By Arthur H. Gunther III

We’ve got this Irish lass in the food program, you see, and wouldn’t you know that the gal from down Dublin way just has to have her tea first thing before the servin’ of the breakfast.
It’s a right fine thing to do that, to have the lady’s tea, Barry’s from Ireland itself, ready for her because it’s a certainty Olive will give her best after the drinkin’.
When you’re Irish, and I’ve a bit of it myself, the offer of tea, the right sort, not mucked up by heavy cream or that watered-down 1 percent, is like filling the pockets with the language coins in James Joyce’s writings. Throughout the day, you reach for a coin, the right word, the right phrase to meet the daily battles. Having tea gives you the same assurances. It is its own daily poetry.

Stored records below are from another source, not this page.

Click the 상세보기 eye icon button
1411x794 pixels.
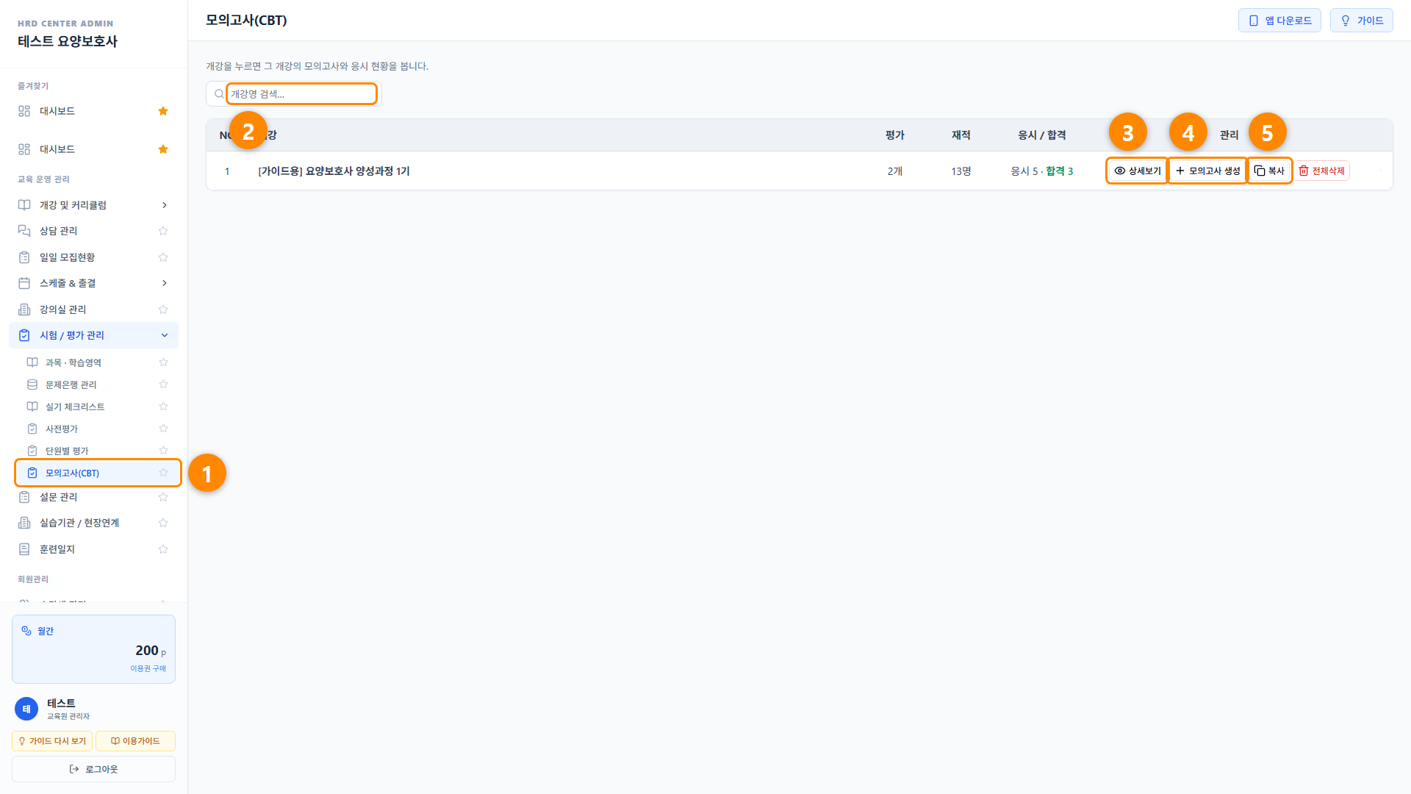coord(1137,171)
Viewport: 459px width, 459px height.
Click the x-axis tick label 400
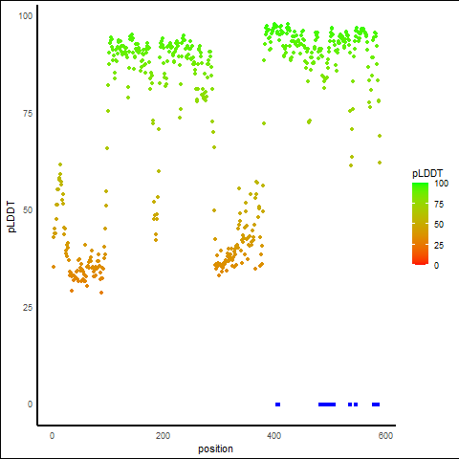pyautogui.click(x=273, y=436)
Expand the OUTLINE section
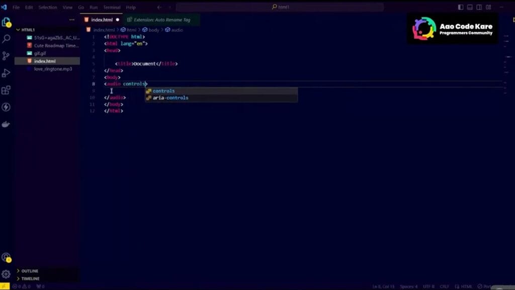 30,271
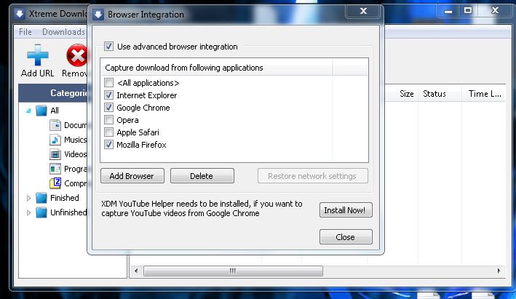The height and width of the screenshot is (299, 516).
Task: Open the Musics category icon
Action: pos(56,140)
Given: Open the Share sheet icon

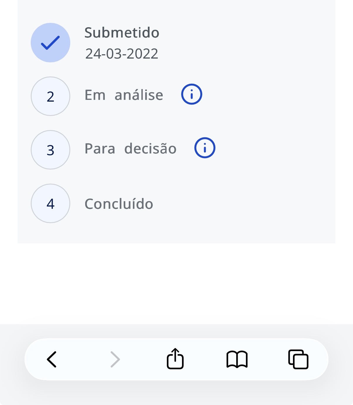Looking at the screenshot, I should [x=175, y=358].
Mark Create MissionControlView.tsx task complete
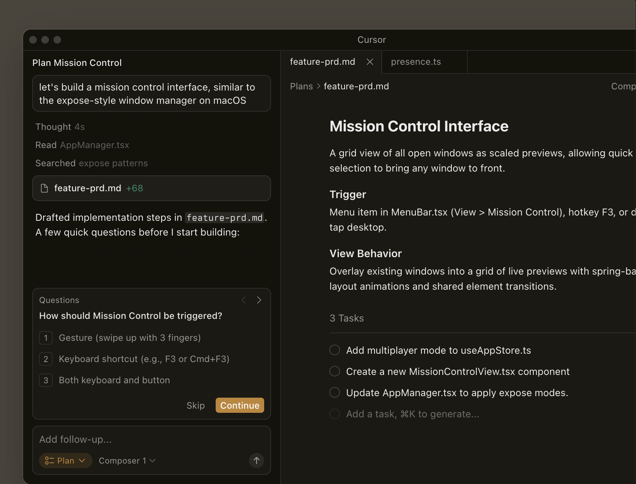 335,372
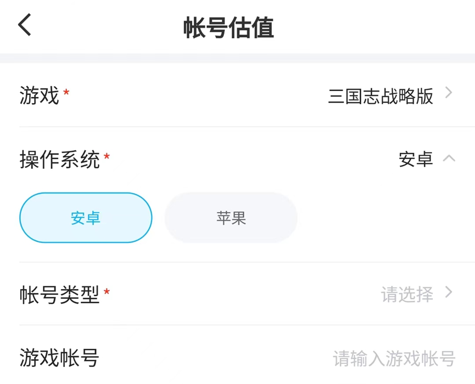The height and width of the screenshot is (384, 475).
Task: Tap 请选择 for account type
Action: coord(407,295)
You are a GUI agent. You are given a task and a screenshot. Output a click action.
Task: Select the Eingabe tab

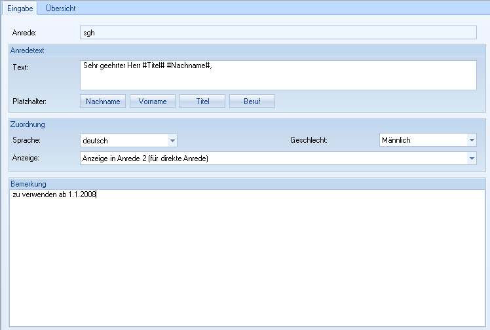(x=20, y=8)
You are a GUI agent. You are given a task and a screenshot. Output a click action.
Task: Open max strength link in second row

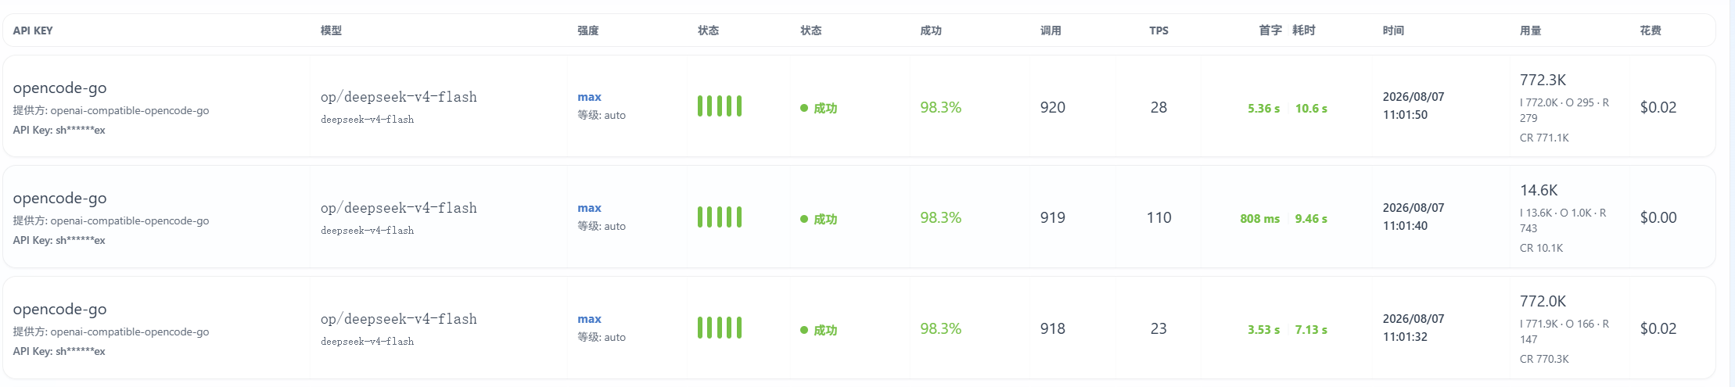coord(589,208)
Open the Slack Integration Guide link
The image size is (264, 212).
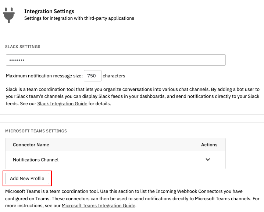[62, 104]
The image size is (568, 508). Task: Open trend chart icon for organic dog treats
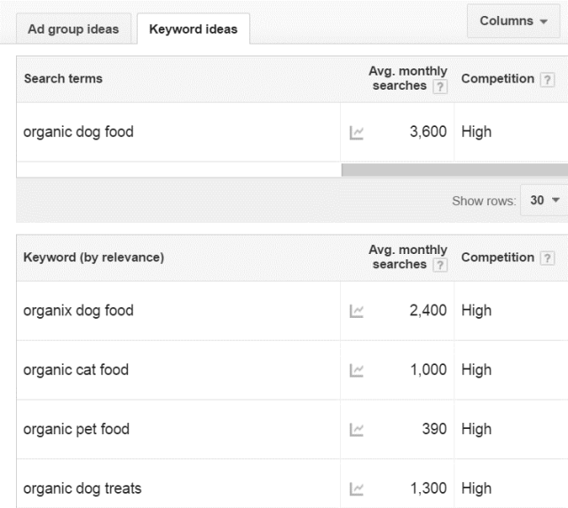coord(357,488)
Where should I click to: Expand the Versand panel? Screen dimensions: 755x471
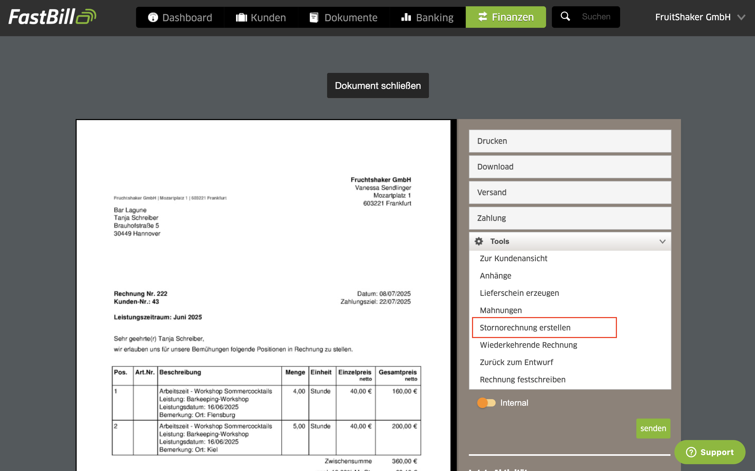pos(570,193)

Mention an emotion — for the Irish, for the English, for any serious tea drinker — and you will see the pot being readied and hear the call, “Let’s have some tea.”
The world’s problems, your own woes, money worries, Mrs. Murphy’s loss, the daughter’s left her boyfriend, the arthritis is bad, there’s a new priest in town, wasn’t Siobhan so happy? These are in the drinking of the tea. Life’s poetry.
So Olive must have her tea. She really wouldn’t be Irish without it.